Death Notices and Obituaries

Most city newspapers include a section containing death notices for community residents. These notices – which can carry a small fee for printing – typically list the name, age, address, and survivors of the deceased, along with information about funeral or memorial services. Funeral directors often assist the loved ones of the deceased in submitting such notices.

Gay community newspapers do not have sections of death notices. When the AIDS epidemic began to claim the lives of so many gay and bisexual men in the 1980s, however, many gay newspapers began to print obituaries. Except in the case of prominent community figures, these obituaries are typically written by (or based on information from) the loved ones of the deceased.

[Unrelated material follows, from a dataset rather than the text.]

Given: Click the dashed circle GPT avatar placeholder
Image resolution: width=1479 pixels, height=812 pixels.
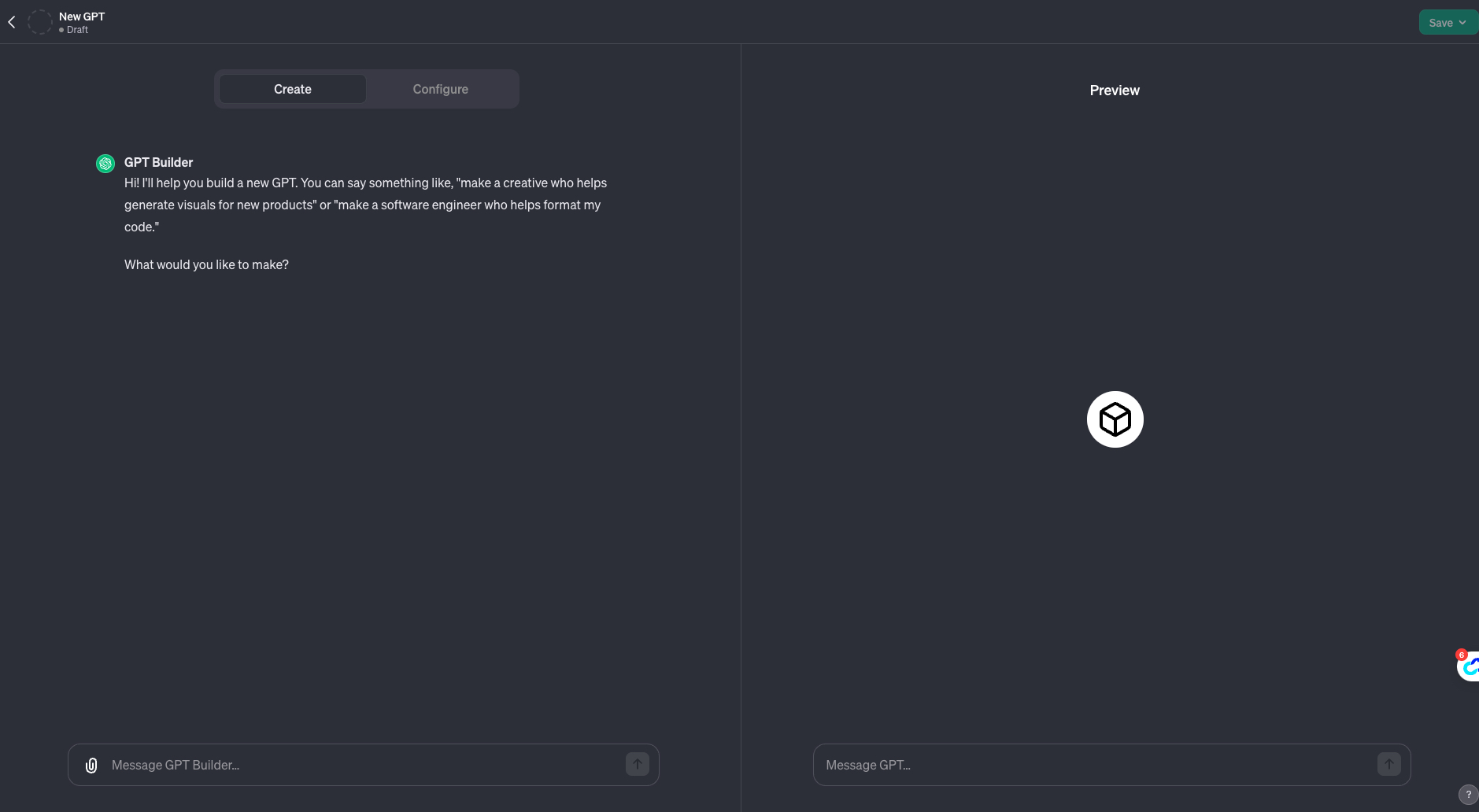Looking at the screenshot, I should [x=39, y=22].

Assuming that the deceased person wasn’t famous, an obituary appears in a gay community newspaper only if (1) a loved one or friend notifies the newspaper about the death (and, in many cases, writes the obituary) and (2) the editor decides to print the obituary.

Consequently, many gay men and lesbians who die never have an obituary in a gay community publication. Here are just a few examples of who is left out of gay newspapers’ obituaries.

* gay men and lesbians who were not involved in the gay community

* gay men and lesbians who were in the closet about their sexual orientation

* gay men and lesbians whose loved ones or family didn’t want their homosexuality to be known

* gay men and lesbians whose loved ones or family simply didn’t think of sending an obituary to a gay community newspaper

* gay men and lesbians whose loved ones did not write an obituary for some other reason (e.g., they were too grief stricken)

* gay men and lesbians who died without leaving anyone to write an obituary for a gay publication (e.g., those whose loved ones and relatives died before them).

An accurate estimate of the life span of gay men and lesbians would have to count such people. By restricting their analysis to obituaries in gay newspapers, however, the Cameron group systematically excluded them from the sample.

Internal Inconsistencies

The inadequacy of the Cameron group’s approach is evident from internal inconsistencies within their own data. Compare the data about lesbians reported in their obituary study, for example, to data from their so-called national survey.

In their obituary study, the Cameron group claimed that the average lesbian life-span is similar to that of gay men who do not have AIDS (“under 50 years” versus “mid-40s,” respectively). But if this is true, and if obituaries are indeed a valid source for this type of data, the ratio of gay male obituaries to lesbian obituaries should be about the same as the ratio of gay men to lesbians in the population.

From their survey data, the Cameron group has claimed to know the number of gay men and lesbians in the population. If we believed their numbers, we would set the ratio of gay men-to-lesbians at about 1.6-to-1 (or approximately 2.6-to-1 if bisexuals are omitted).

But the ratio of gay male-to-lesbian obituaries in the Cameron group’s study is quite different – approximately 6-to-1 if AIDS and violent deaths are excluded, 32-to-1 if they are included.

Thus, at least one data set has to be wrong. Either the obituaries data do not include a representative sample of lesbians, or the Cameron group’s population estimates based on their survey data are invalid.

An observer with training in research methodology would most likely conclude that both sets of data are fatally flawed.

This example is provided as simply one illustration of the flaws in the Cameron group’s methods.

Conclusion

Obituaries in gay community newspapers do not provide a representative sampling of the community. This is evident in the fact that only only 2% of the Cameron group’s obituaries were for lesbians. Moreover, community newspapers tend overwhelmingly to report deaths due to AIDS (only 11% of Cameron’s gay male obituaries were not related to AIDS). In addition, community newspapers tend not to print obituaries for people who are not actively involved in the local gay community, those who are in the closet, and those whose loved ones simply don’t submit an obituary to a local gay newspaper.

The Cameron group’s gay obituary study reports many numbers and statistics. However, they are absolutely worthless for estimating the life expectancy of gay men and lesbians.

Postscript

In a 1997 column in the Weekly Standard, former Secretary of Education William Bennett referred to the findings of Cameron et al.’s obituary study, although he did not cite Cameron by name. He again referred to Cameron’s conclusion about the truncated life span of homosexuals in an appearance on ABC’s “This Week” program.

In 1998, after Andrew Sullivan wrote an article challenging the statistic, Bennett wrote in a letter to the New Republic (1998, February 23, page 4): “Given what I now know, I believe there are flaws with Paul Cameron’s study. One cannot extrapolate from his methodology and say that the average male homosexual life span is 43 years.”